EAST GETS MORE INTERESTING
Butler, the 29-year-old four-time all-star went to Philadelphia in a deal centred around young forward Dario Saric, veteran swingman Robert Covington and a future second-round pick. The trade gives the Sixers an intriguing big three of Butler, Joel Embiid and Ben Simmons.
Nurse said he wasn’t surprised to see the reeling Wolves finally find a new home for Butler.
“It certainly brings a really good player into our gym a few more times, so we look forward to that,” Nurse said, tongue in cheek. Two of Butler’s five highest-scoring career games came against the Raptors and he has long been a thorn in their sides at both ends.
All of a sudden the Eastern Conference has some solid squads.
“I think the East is a lot better than maybe people give it credit for,” Nurse said.
The take here is that if the Sixers can get three big personalities to co-exist well and share the spotlight and the ball the team will be in the mix to make the Finals, though it needs to find more shooters since it got worse shooting-wise in the deal. Then it will have to pay a lot of money to keep Butler around long-term and he has a ton of mileage and a long injury history on his resume. But it’s probably a risk worth taking.
For Minnesota, the team didn’t come close to recouping what it originally sent to Chicago for Butler, but at least he helped end that franchise’s long playoff drought last year and both Saric and Covington are solid players.
Lowry refused to weigh in on the deal, other than joking to Postmedia that Butler “can’t stay at my house.” Lowry, of course, hails from Philadelphia.
FIVE THINGS WE LEARNED
1. The Raptors keep reminding us that this is the deepest team in franchise history. Case in point: Seven players took as many or more field goal attempts as Kawhi Leonard or Kyle Lowry and the team still cruised. Most teams don’t have players like Jonas Valanciunas, Fred VanVleet and OG Anunoby emerging from the second unit.
2. Pascal Siakam hit three three-pointers for the first time after going five games in a row without making a single shot from beyond the arc. He said afterward he’s just working on confidence, slowing things down, setting his feet and “letting them fly.”
3. Even when Leonard is off, he’s still hard to guard. He got to the free throw line 10 time, part of Toronto’s massive 40-22 free throw attempt edge. The Knicks simply couldn’t check the Raptors.
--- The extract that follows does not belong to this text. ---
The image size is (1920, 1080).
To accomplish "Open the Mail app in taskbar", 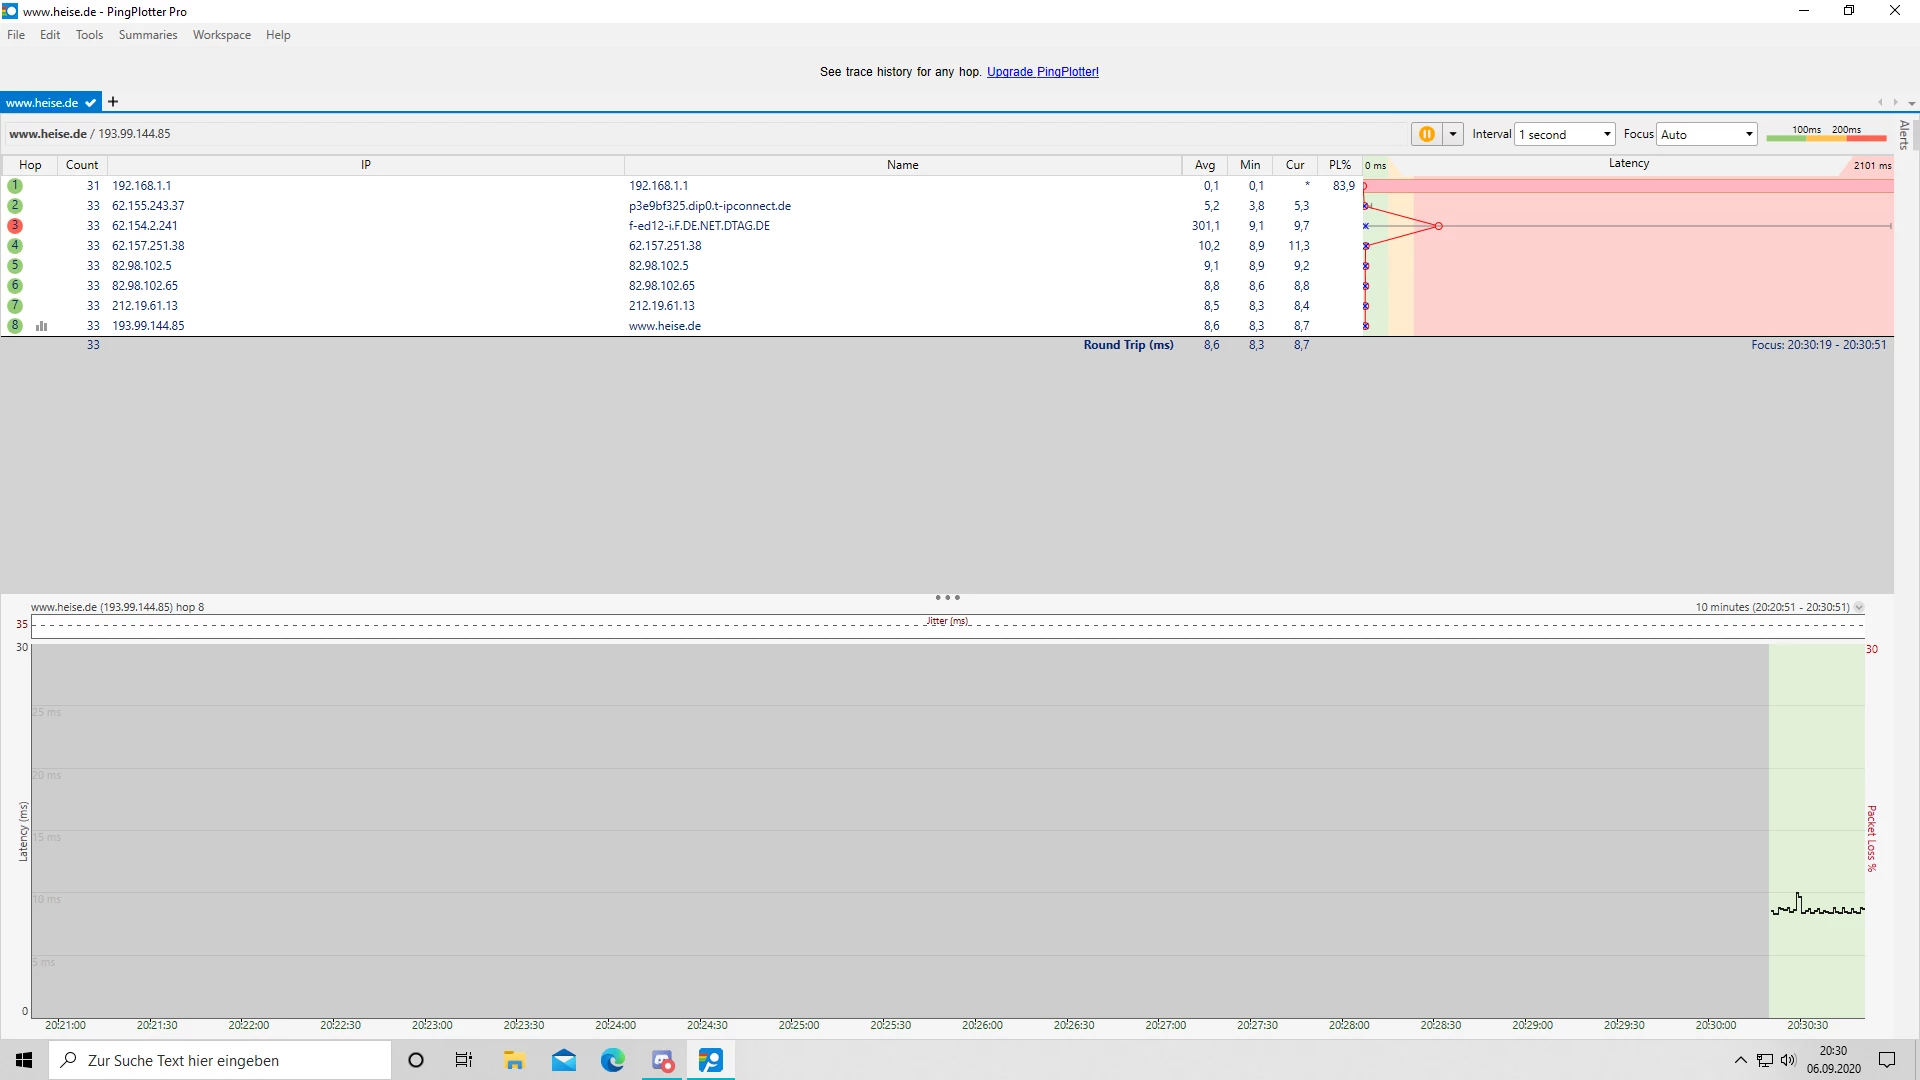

Knicks coach David Fizdale said afterward part of that stems from referees not knowing who any of his largely young, unheralded players are. But it’s more than that. Toronto simply can draw fouls in large numbers.
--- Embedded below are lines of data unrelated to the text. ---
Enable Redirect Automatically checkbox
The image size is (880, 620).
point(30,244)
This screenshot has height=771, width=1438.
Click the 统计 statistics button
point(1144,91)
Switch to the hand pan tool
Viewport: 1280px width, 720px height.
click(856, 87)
4. Nick Nurse didn’t have to overextend himself for this one, but the result was the same, another win. With Toronto now 12-1 (including 7-0 at home), Nurse became the first head coach since Lawrence Frank (13-0 with New Jersey in 2004) to win at least 12 of his first 13 NBA games.
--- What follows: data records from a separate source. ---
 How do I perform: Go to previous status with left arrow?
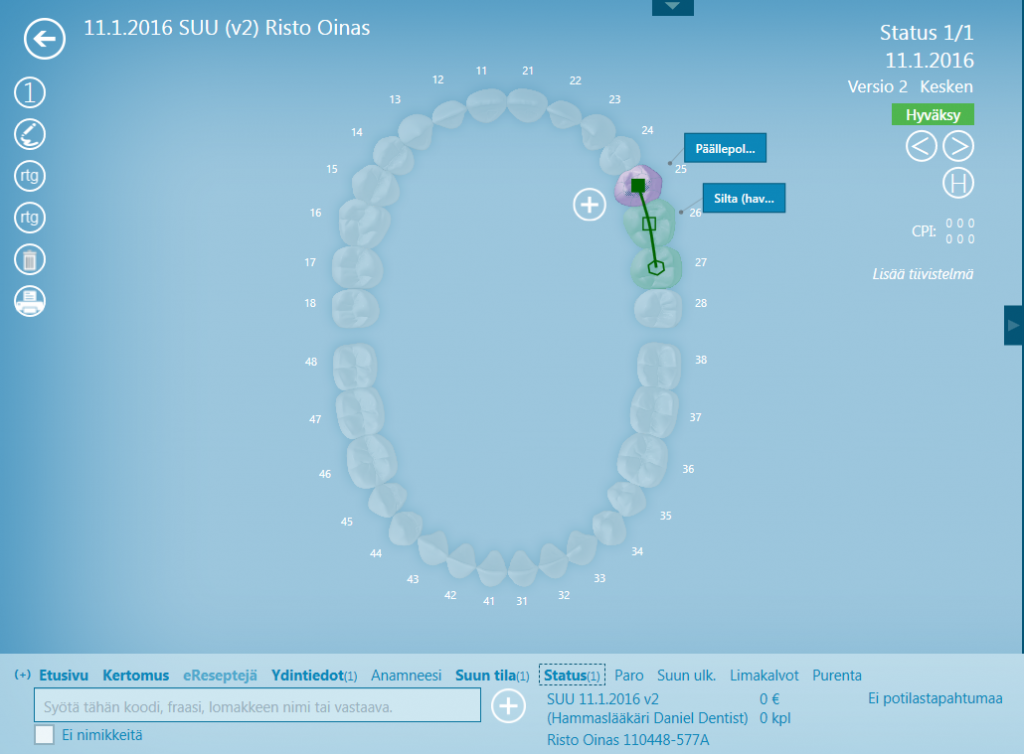[x=921, y=146]

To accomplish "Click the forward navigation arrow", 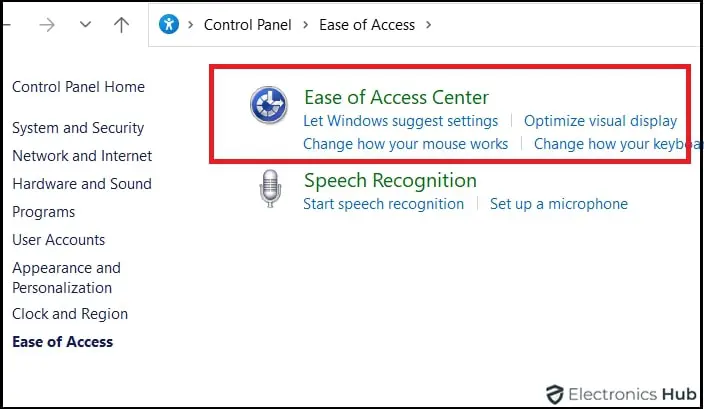I will click(46, 25).
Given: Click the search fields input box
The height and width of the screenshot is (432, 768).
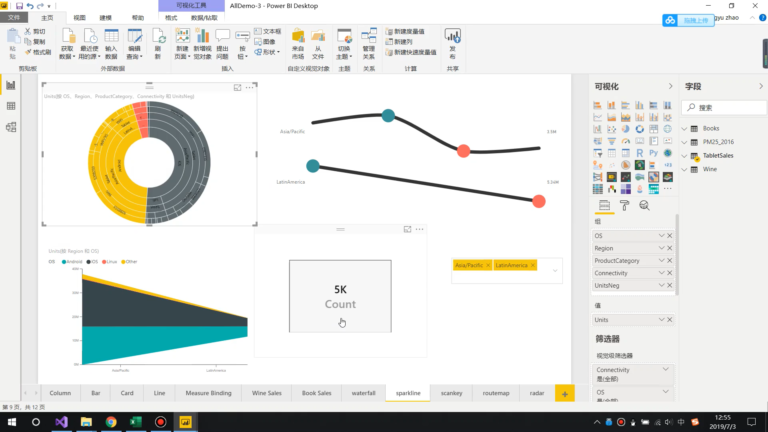Looking at the screenshot, I should coord(725,108).
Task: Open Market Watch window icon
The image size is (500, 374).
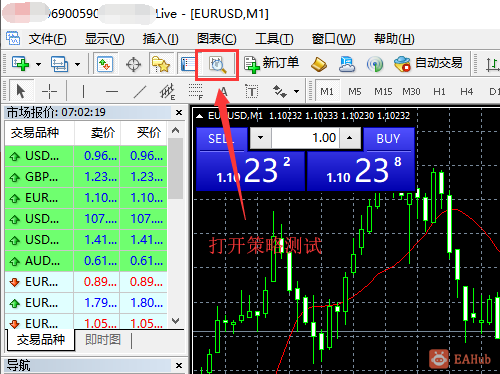Action: click(x=105, y=64)
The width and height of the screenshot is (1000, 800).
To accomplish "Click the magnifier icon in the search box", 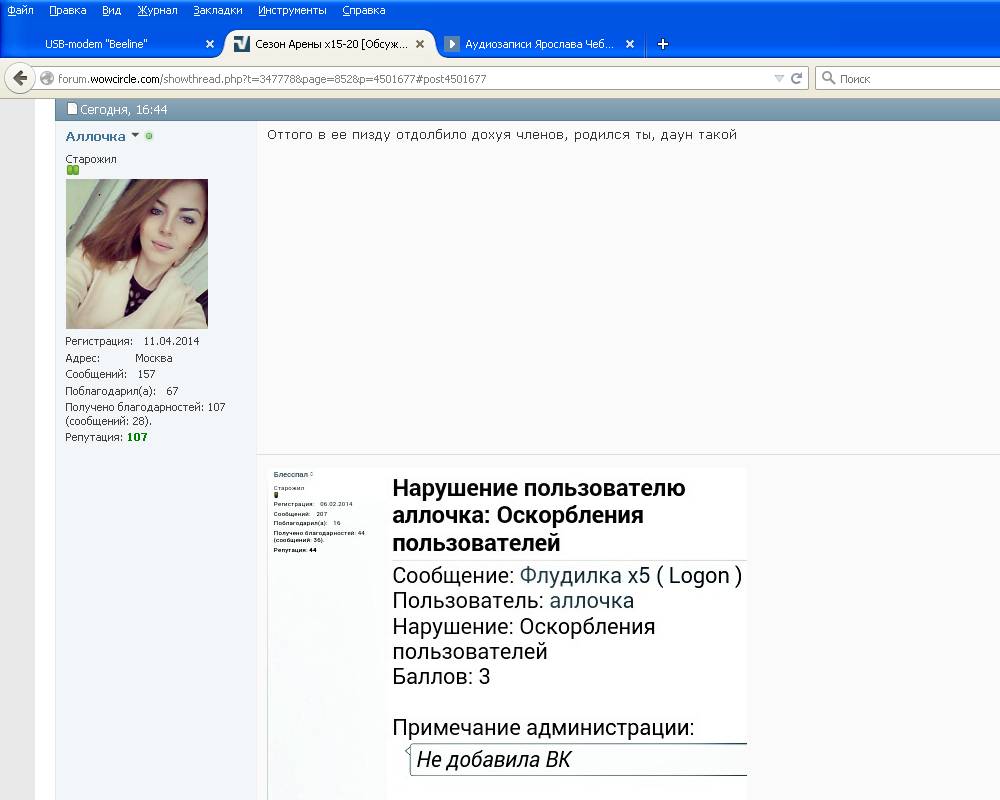I will tap(828, 78).
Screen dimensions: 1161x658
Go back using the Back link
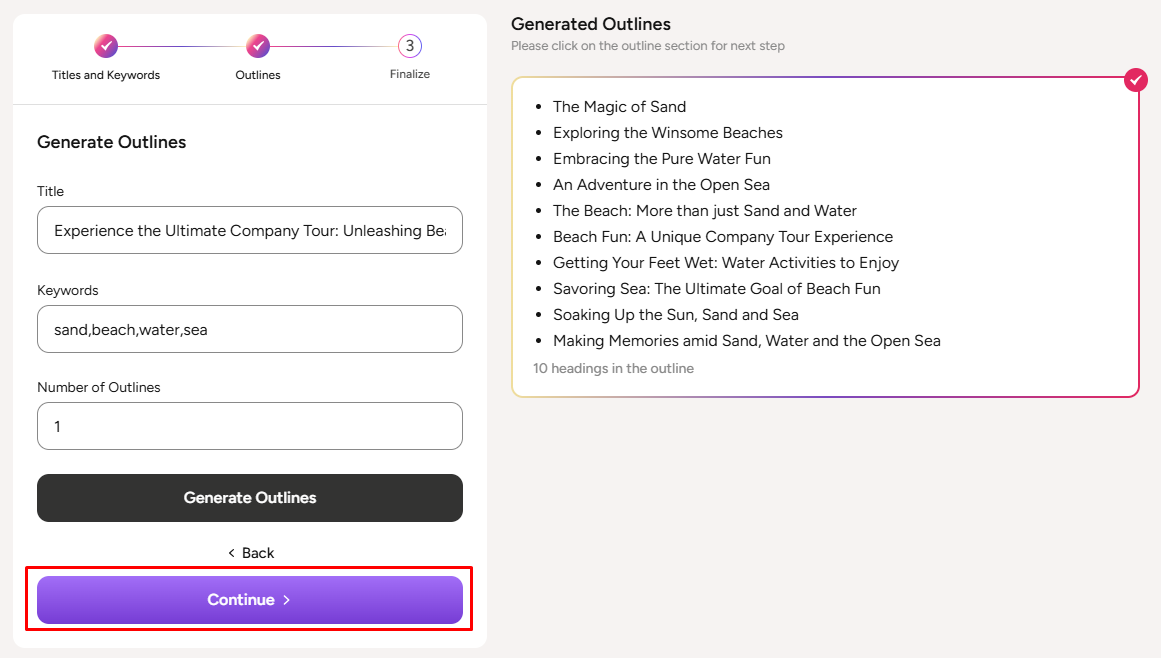[250, 553]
5. Does anyone else find it odd that Toronto has been winning 47+ games for years now and New York’s been losing 50+ annually, yet the Raptors boast a far more impressive crop of young players? Just asking.
Knicks not named Tim Hardaway Jr. shot 11-for-40 from the field in the first half.
AROUND THE RIM
Fizdale complimented Nick Nurse for getting a new group to gel so quickly, but conceded that having veterans and proven winners “helped fast-track it there.” … Green hit a bunch of three-pointers, including the 1,000th of his career. He’s the first Raptor to do that since Lowry in 2016. A proud Green joked that “it just shows I’ve been playing a long time.” Ray Allen hit a record 2,973, though Steph Curry is already nearing the 2,200 mark in less than half as many games.